DocVault is developed on the main branch, and security fixes are applied there. We support the latest released 1.x line.

Please report security vulnerabilities privately — do not open a public GitHub issue for them.

Email: iseearedduck at duck dot com

Maintainers: replace the address above with a real, monitored security contact before publishing this repository.

Include as much detail as you can: affected version/commit, a description of the issue, reproduction steps, and any potential impact. We aim to acknowledge reports within a few business days and will keep you updated on remediation.

Please give us reasonable time to investigate and release a fix before any public disclosure.

DocVault is designed to run on a private network — for example behind Tailscale or another trusted/WireGuard-style overlay.

• Running over plain HTTP is acceptable only on a trusted private network (e.g. a Tailscale tailnet, where traffic is already encrypted in transit).
• If you expose DocVault to the public internet, always put it behind HTTPS (a reverse proxy such as Caddy or nginx terminating TLS). Do not serve the API over plain HTTP on a public address.
• The API binds to 127.0.0.1 by default (DOCVAULT_SERVER_HOST). Only widen the bind address when something in front of it (reverse proxy / private network) controls who can reach it.

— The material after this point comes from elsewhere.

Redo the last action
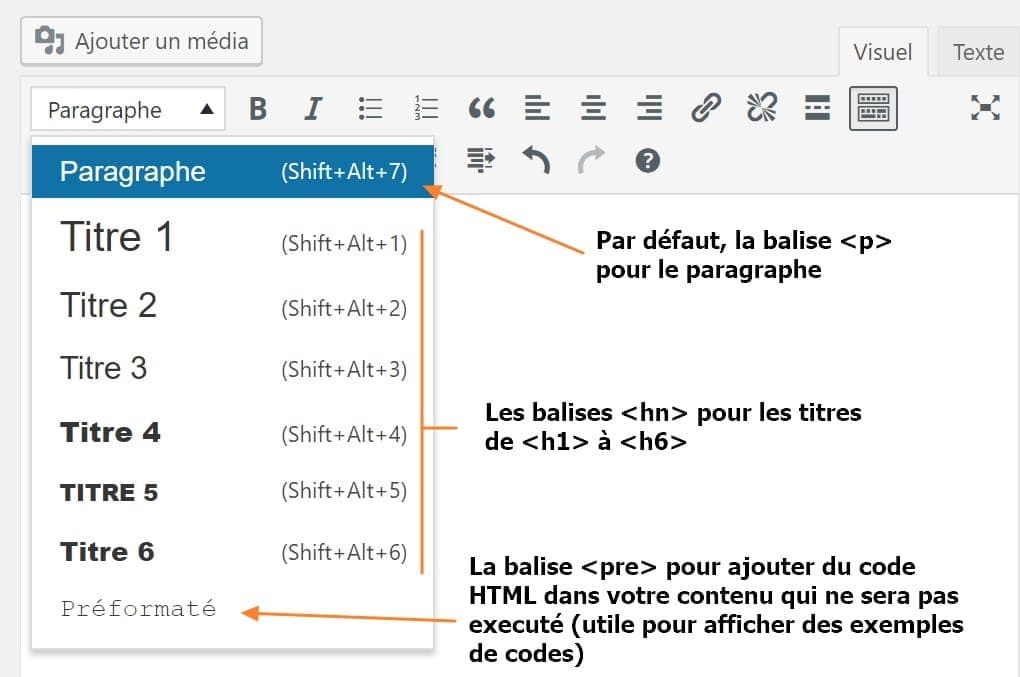 (593, 158)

• Set DOCVAULT_AUTH_SECRET_KEY to a strong random value (openssl rand -hex 32). Sessions/tokens depend on it — never run with an empty or default key.
• chmod 600 .env so credentials and secrets are not world-readable.
• Set DOCVAULT_WORKER_TOKEN whenever the worker port (default 8001) is reachable by anyone other than the API on localhost.
• Scope API tokens minimally — grant only the read, write, or admin scopes a given bot or integration actually needs.
• Use a strong, unique PostgreSQL password (DOCVAULT_DATABASE_URL) and do not expose the database port publicly.
• Keep dependencies up to date and rebuild after pulling security fixes.